Tem pesquisas científicas que comprovam que mesmo nossos
pais tem um filho “preferido”. Todo mundo já se queixou que o professor “protegia”
fulano. Tem um meme na internet que diz
que mesmo quem tem “vários esquemas” (tradução: está saindo e se relacionando
com várias pessoas de forma simultânea) tem no repertório uma pessoa que se
destaca – talvez aquele que ganhe a preferência na fila das saídas ou a
disponibilidade no final de semana, sempre mais disputado.
É inevitável dar caráter valorativo as coisas, as
experiências, as pessoas. Categorizamos por rótulos para que tenhamos a
impressão (falsa) de as apreendemos com inteireza, de que as limitamos, de que
as compreendemos. Tateamos no escuro como cegos na floresta e tentamos a todo custo
ter qualquer noção de segurança, de saber onde estamos pisando. Não sabemos.
Nunca saberemos. É a nossa sina. A olho nu é tudo muito engraçado, somos tanto
a repetição de nós mesmos e não nos damos conta.
Fingimos que somos todos muito diferentes e na verdade somos
muito mais parecidos do que supõe o nosso ego e ainda assim elegemos pessoas para
nos saltarem os olhos, para fazerem com que no canto dos nossos olhos “a menina
dance.” E não, isso não é ruim. Tem gente que nos capta sem que consigamos
dizer com o quê, se é o cheiro, o sorriso aberto, o desenho do olhar, o toque
da pele, o som da voz, a paz que desperta ou a turbulência que nos provoca.
Das coisas mais
generosas que podemos fazer é estender ao outro a sensação de que ele é
especial – de que algo que emana dele nos toca. De que o encontro que estamos
tendo com ele – por mais que tenhamos tido outros semelhantes – é único por ser
com ele, mundo que se desvela sob os cuidados dos nossos olhos, mundo que ao se
abrir nos interessa e comove. Mundo que ao colidir com o nosso “mexe qualquer
coisa dentro doida, já qualquer coisa doida dentro mexe”. As estratégias são as mais diversas mas todo
mundo está caminhando na própria companhia tentando entender o próprio valor.
“Desespecializar” as pessoas tornando-as iguais as outras
porque nosso repertório de encontro é limitado é das coisas mais duras que se
pode fazer. Eu sei, alguns se motivam e começam a “tentar conquistar qualquer
coisa assim em você: o que será?” e outras apenas se afastam, pois tem coisas
que não se ensinam – ou se é ou não se é. As melhores coisas são. Sem a lógica
do domínio da nossa mente.
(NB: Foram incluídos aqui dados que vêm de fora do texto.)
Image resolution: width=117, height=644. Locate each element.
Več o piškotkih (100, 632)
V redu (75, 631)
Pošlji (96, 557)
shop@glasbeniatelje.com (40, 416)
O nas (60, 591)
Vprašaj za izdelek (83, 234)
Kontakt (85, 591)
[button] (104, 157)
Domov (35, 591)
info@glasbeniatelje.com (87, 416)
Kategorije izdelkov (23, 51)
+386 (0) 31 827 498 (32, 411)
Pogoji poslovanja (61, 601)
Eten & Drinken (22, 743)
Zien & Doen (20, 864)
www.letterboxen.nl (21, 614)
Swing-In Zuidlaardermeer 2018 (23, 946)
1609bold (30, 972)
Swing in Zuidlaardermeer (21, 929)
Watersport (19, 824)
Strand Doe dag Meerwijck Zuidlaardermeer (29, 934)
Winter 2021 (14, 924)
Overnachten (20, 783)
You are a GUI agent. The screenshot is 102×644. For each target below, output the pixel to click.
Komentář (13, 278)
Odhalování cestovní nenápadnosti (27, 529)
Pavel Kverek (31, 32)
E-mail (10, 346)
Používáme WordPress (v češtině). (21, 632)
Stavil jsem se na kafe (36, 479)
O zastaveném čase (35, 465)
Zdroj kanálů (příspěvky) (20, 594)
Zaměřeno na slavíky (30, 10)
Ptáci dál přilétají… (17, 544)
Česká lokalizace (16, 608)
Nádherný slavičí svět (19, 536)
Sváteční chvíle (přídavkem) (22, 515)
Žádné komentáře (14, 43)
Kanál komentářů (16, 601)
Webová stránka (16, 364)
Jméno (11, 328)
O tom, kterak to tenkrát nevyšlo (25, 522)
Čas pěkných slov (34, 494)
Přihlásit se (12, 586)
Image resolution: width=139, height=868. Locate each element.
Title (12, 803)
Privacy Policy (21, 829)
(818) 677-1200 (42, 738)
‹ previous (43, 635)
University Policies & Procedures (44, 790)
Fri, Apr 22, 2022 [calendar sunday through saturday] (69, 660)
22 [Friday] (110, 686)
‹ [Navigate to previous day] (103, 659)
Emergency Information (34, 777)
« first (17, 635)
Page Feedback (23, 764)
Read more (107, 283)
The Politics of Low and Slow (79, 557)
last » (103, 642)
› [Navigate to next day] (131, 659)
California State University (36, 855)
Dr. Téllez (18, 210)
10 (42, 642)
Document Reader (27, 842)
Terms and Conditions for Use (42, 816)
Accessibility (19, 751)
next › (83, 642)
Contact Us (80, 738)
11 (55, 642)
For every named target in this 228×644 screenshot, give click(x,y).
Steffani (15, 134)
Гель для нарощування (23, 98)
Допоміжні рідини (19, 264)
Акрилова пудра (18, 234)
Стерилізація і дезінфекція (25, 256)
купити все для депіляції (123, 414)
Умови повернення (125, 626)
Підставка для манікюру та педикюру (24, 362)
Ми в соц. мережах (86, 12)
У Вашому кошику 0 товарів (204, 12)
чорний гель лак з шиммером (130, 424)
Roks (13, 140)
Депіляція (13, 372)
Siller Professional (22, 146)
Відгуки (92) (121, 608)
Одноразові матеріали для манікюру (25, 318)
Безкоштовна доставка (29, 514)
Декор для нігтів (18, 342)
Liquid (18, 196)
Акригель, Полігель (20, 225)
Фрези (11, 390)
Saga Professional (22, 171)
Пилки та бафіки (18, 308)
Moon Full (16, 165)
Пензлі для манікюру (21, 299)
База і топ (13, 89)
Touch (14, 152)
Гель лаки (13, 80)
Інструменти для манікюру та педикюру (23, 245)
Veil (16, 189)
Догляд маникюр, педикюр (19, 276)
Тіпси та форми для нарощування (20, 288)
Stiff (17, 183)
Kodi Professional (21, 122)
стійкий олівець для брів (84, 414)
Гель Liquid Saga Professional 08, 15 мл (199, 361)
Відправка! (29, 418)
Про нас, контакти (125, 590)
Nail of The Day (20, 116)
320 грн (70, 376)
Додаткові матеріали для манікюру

Simplesmente jogadas no caos que nos cerca.
Vinte e oito anos atrás duas pessoas que eu amo e admiro
resolveram oficializar o quanto se achavam especiais aos olhos uma da outra.
Certamente ele cravou os olhos em muitos olhos até chegar naqueles olhos verdes
dela. Certamente ela ouviu muitas palavras bonitas até seus ouvidos serem
tocados pelas dele. Inquestionavelmente ele tinha achado outras pernas bonitas
e ela tinha visto outros rapazes tocando timbau com cara de “artista-de-humanas”.
Mas ainda assim, dentre todas as mesmices que nossos roteiros parcos inscrevem
na gente essas duas pessoas se encontraram e se destacaram no jogo de luzes uma
da outra.
Nâo, não sei dizer como eles começaram a perceber isso pois
quando a gente abre mão de controlar a vida ela nos preenche com as mais
variadas surpresas: podemos sentir a confiança de adormecer (já se deram conta
do quanto adormecer na presença do outro nos coloca em posição de vulnerabilidade?)
, podemos ter olhares que “não se consolam” se não imersos no do outro, podemos
nos ver sentindo falta na distância, nos entregando em um sorriso, podemos nos
ver contando “segredos de liquidificador” que sabemos não sair falando por aí
ou falando com todas as silabas das palavras. Se enamorar não significa ser
clichê. Não significa nada, na verdade. Se vive e só.
Que bom que vinte e oito anos depois vocês continuam se encontrando
e escolhendo se achar especiais. Não tem a ver com o tempo ou com o contrato. O
que desejo a vocês é que fiquem sempre enquanto essa “especialidade” fizer
cosquinha no peito de vocês. O bonito da vida é isso, pai e mãe.